Не только члены собора, но и все прочие гости подходили к его святейшеству по очереди, кланялись ему в ноги, принимали, вместо благословения, удар по голове свиным пузырем, обмоченным в водке, и причащались из огромной деревянной ложки перцовкою.

Жрецы пели хором:

- О, честнейший отче Бахус, от сожженной Семелы рожденный, в Юпитеровом недре взрощенный, изжатель виноградного веселия! Просим тя со всем сим пьянейшим собором: умножи и настави стопы князя - папы вселенского, во еже тещи вслед тебя. И ты, всеславнейшая Венус... Следовали непристойные слова.

Наконец, сели за стол».

Во времена «кровавого Торквемады», то есть Иосифа Виссарионовича, по понятным причинам с портрета Петра І заботливо сдували историческую пылищу, кровавые пятна второпях покрывали позолотой и залакировывали. Однако идут годы, искусственная позолота облущивается и осыпается. Каким же предстает палач Украины перед нашим современником?

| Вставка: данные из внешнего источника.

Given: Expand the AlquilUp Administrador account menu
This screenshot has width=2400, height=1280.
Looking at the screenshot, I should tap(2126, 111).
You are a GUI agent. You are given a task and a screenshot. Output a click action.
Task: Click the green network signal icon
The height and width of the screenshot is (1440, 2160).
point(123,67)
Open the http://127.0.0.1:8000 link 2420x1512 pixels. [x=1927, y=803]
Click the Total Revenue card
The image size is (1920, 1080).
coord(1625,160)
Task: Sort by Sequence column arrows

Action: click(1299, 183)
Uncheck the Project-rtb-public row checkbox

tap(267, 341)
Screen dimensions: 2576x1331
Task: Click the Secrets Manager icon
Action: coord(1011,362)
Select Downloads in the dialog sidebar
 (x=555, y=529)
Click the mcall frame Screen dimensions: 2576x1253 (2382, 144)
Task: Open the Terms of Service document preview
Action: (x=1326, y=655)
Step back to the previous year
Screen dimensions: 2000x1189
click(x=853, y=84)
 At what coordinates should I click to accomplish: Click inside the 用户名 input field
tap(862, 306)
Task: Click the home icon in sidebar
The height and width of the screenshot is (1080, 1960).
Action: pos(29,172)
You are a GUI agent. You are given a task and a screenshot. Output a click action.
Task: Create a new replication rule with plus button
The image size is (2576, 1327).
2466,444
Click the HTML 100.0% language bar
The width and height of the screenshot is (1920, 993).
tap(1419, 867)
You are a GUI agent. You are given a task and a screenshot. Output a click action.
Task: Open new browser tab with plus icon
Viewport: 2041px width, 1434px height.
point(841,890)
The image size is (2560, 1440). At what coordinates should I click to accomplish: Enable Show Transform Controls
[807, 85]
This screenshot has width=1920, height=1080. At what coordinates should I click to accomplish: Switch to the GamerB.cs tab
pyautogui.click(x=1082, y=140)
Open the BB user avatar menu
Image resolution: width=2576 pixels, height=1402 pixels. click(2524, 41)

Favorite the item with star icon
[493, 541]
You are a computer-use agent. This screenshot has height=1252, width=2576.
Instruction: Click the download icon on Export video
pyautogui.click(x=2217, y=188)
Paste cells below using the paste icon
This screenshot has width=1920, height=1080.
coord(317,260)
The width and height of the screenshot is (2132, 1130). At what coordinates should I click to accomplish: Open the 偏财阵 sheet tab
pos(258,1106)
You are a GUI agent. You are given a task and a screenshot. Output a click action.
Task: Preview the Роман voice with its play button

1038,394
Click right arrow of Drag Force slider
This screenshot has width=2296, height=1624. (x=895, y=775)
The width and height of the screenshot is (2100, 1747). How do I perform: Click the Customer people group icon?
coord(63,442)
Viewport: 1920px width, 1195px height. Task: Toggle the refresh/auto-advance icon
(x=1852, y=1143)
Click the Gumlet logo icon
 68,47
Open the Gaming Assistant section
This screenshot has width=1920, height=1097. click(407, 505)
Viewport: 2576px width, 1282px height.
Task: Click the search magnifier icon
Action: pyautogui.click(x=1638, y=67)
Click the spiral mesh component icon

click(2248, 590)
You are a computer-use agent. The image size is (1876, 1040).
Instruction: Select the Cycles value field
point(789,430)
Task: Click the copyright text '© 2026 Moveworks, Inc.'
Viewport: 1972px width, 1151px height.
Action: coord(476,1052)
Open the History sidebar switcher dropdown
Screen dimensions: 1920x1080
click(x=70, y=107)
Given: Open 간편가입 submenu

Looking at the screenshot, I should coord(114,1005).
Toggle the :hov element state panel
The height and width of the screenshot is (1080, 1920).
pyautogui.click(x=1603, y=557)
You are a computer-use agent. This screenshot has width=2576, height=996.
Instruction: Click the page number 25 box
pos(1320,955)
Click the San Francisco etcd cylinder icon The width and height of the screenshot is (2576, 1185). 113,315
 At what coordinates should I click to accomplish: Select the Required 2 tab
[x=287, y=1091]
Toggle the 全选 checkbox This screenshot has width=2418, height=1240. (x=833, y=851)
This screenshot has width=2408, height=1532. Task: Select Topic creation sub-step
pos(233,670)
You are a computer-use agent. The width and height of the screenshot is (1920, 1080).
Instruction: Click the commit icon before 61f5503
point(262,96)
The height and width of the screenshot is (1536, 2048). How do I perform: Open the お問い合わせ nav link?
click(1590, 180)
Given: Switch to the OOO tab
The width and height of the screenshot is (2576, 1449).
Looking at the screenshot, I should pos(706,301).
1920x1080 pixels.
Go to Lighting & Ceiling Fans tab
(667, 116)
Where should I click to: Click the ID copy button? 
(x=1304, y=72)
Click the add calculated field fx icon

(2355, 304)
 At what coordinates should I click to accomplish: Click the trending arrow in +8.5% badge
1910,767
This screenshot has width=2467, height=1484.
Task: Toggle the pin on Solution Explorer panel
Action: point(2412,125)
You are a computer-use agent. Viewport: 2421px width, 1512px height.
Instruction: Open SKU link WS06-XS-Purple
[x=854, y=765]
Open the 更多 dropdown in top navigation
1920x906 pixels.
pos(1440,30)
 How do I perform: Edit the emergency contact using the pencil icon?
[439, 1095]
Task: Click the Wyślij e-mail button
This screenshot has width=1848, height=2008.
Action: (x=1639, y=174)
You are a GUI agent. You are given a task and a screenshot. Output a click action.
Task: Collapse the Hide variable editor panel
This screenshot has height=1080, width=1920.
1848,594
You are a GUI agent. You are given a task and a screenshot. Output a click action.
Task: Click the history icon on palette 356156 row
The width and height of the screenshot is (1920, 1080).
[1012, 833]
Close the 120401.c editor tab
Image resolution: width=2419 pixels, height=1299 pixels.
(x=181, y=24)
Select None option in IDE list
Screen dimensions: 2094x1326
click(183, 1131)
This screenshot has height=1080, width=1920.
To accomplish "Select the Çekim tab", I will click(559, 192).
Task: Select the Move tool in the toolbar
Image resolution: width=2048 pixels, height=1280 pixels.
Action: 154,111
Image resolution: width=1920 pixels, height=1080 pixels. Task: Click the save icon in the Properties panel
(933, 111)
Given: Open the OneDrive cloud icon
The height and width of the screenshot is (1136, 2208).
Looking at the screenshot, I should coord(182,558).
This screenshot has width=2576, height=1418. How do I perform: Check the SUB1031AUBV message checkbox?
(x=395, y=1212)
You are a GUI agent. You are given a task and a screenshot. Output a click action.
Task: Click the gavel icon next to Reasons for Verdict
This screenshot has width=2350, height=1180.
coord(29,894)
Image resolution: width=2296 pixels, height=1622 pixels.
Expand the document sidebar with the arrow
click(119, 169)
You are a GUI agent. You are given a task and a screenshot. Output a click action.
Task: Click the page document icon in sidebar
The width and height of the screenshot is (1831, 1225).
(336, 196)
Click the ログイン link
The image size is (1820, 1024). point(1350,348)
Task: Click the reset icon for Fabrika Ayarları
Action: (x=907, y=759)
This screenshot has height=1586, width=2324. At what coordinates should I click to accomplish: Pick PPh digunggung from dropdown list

А таким, каким его показал нам Дмитрий Мережковский, который не захотел жить в одной стране с продолжателями дела «птенцов гнезда Петрова» и после 1917- го подался в эмиграцию.

«Безмолвный народ целыми  днями толпился на Красной площади, не смея подходить близко к месту казней, глядя издали. Протеснившись сквозь толпу, Тихон увидел возле Лобного места, в лужах крови, длинные, толстые бревна, служившие плахами. Осужденные, теснясь друг к другу, иногда по тридцати человек сразу, клали на них головы в ряд. В то время как царь пировал в хоромах, выходивших окнами на площадь, ближние бояре, шуты и любимцы рубили головы. Недовольный их работою - руки неумелых палачей дрожали - царь велел привести к столу, за которым пировал, двадцать осужденных и здесь же казнил их собственноручно под заздравные клики, под звуки музыки: выпивал стакан и отрубал голову; стакан за стаканом, удар за ударом; вино и кровь лились вместе, вино смешивалось с кровью».